| EXERCISE DIRECTIONS |
Which lines run from the one containing "This screenshot has width=1456, height=827." through the end of the entries? Restate them word for word, and only those.

| DATA |
- - -
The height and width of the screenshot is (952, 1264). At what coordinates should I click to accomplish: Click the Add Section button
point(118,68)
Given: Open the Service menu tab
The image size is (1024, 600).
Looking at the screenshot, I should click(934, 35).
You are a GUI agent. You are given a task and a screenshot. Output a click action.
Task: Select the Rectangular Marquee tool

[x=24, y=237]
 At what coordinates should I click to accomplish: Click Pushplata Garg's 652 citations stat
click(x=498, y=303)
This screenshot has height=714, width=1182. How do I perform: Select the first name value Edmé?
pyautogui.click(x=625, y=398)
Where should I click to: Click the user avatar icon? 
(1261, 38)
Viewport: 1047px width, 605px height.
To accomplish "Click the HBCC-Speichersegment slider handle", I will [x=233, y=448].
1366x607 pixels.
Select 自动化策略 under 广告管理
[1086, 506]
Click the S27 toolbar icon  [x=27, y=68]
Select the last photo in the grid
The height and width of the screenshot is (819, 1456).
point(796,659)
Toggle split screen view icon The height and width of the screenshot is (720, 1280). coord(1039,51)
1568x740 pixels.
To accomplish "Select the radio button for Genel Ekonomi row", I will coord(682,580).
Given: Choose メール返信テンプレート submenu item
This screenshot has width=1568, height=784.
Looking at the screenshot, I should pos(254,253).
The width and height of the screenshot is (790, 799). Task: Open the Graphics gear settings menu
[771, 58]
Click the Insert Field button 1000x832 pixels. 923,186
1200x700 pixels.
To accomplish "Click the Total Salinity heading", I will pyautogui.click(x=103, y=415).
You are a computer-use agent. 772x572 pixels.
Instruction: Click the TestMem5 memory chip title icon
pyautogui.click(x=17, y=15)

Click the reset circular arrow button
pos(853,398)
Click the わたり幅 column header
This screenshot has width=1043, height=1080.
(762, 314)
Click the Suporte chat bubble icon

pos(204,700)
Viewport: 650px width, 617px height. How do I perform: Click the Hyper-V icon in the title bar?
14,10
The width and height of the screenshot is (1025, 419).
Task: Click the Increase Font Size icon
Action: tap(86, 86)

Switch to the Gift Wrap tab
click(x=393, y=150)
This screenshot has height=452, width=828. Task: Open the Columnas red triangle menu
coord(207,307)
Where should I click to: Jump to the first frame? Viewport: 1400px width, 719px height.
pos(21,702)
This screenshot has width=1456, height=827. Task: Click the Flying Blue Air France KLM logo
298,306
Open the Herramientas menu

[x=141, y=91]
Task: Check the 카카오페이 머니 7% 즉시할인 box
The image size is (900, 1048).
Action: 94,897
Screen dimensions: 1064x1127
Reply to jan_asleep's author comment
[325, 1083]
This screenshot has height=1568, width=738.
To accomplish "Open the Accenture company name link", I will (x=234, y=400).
- - -
| ANSWER TO THE PROBLEM |
This screenshot has width=1456, height=827. Task: Click the Flying Blue Air France KLM logo
298,306
Open the Herramientas menu

[x=141, y=91]
Task: Check the 카카오페이 머니 7% 즉시할인 box
The image size is (900, 1048).
Action: 94,897
Screen dimensions: 1064x1127
Reply to jan_asleep's author comment
[325, 1083]
This screenshot has height=1568, width=738.
To accomplish "Open the Accenture company name link", I will (x=234, y=400).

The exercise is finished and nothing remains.